How dare he

After forcing my office to put David Cameron’s speech on the radio, I found myself so irritated by the bit about poverty that I had to storm out to the gym, there to half-wreck the only proper exercise machine out there.

Remember, I’m not some sort of crazed Marxist, romantic denier of economic truths or tribal Labour supporter: here I try to play the ball, not the man.  Like Cameron (I presume), I’m an economic liberal, optimistic about the ability of ordinary humans to improve their lot, given the right framework and a fair start.

But this is really annoying:

But also this year, in these difficult times, we’ve won the argument on the economy and debt

No you haven’t! You’ve been as wrong as you can be! Often macroeconomic policy involves making difficult nuanced decisions.  Last year was not one of those times.  And the Tories blew it.  It’s not just left-leaning types who believe that a disorderly attempt at closing the deficit would be dangerous: read The Economist, or the Financial Times

David Cameron, Tory leader, is on thin ice when he calls for action to reduce the deficit to start now, much sooner than Labour plans. He claims intellectual backing for the policy, but the overwhelming view of economists and international policymakers is that the stimulus is still needed because the recovery is fragile and monetary policy remains impaired.

Saying “we’ve been proven right” is downright dishonest: it relies on the fact that the vast majority of the public cannot be bothered to read the more nuanced accounts of the problem, be they from Dillow’s excellent analysis or the FT or even the Independent:

What happens if governments – in the middle of rising unemployment – panic about debt and stop stimulating the economy? We don’t need to speculate. During the 1930s, Franklin Roosevelt launched a huge stimulus funded by debt, and the economy began to recover. Then, in 1935 and 1936, he was besieged by people offering the Cameron argument: the recovery will be stronger if we cut the debt now. The result was that the depression came back with a nasty slap

To properly explain the Augustine dilemma we facerequires Judgment.  Which is what Osborne showed he did not have.

But the really irritating bit was about poverty:

Who made the poorest poorer? Who left youth unemployment higher? Who made inequality greater? No, not the wicked Tories. You, Labour: you’re the ones that did this to our society. So don’t you dare lecture us about poverty.

Excuse me? NOT the wicked Tories?   Look at the figures from the IFS:

IFSpoverty09

Inequality rocketed under the Conservatives (see figure 3.7 from that IFS document).   Then Labour tried to hold it at bay.   They introduced several expensive mechanisms to do this – notably tax credits.   Underlying inequality was still really racing ahead, thanks to the asset boom.  Inequality is a Conservative-born problem.  The structural changes they needed to bring to the UK brought deep problems – problems they failed to fix because their mental model for how the economy and society works was faulty.  Instead of spending surpluses on softening the impact of change, they frittered it on their core group.

Published by freethinkingeconomist

I'm former special adviser (Downing Street 2017-19, BIS from 2010-14), former FT leader writer and Lex Columnist, former financial dealer (?) at IG, student of economic history, PPE like the rest of them, etc, and formerly in my mid-40s.

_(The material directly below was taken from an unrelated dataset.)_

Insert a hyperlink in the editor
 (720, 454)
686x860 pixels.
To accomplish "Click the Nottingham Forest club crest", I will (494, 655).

This blog has large gaps for obvious reasons. The name is dumb - the CentreForum think tank blog was called Freethink, I adapted that, we are stuck now.

17 thoughts on “How dare he

  1. Look out, he’s angry. He’s reaching for his spreadsheet . . .

    thanks both for the encouragement. And my colleague in the office pointed out this was not even the worst of it:

    “Parties have been talking about raising the pension in line with earnings for years. But it never happens.
    Well let’s be the party that finally makes it happen. Because of the difficult choice we’ve made on the pension age we’ll be able not just to deal with our debt but to raise the basic state pension in line with earnings.”

    But they were the ones who broke that link! And he is definitely doublecounting – I’m no actuary but if he pays for this, he makes f___all dent in the debt .. .

    I may have to do “How dare he, part II” at this rate . . .

  2. The big con is that the government does not have the money – see another post and

    http://www.STEERglobal.org

    giving an explanation of how globalisation needs adjusting and how an EnviroTax to solve this could be OFFSET by a credit creation charge which is “the simplest way of adjusting banking, with some of the features of a land value tax”

  3. Perhaps one of the monetarists? Congdon? Or a liquidiationist like Arnold Kling? But I can’t really think who. Taleb is hard to categorise.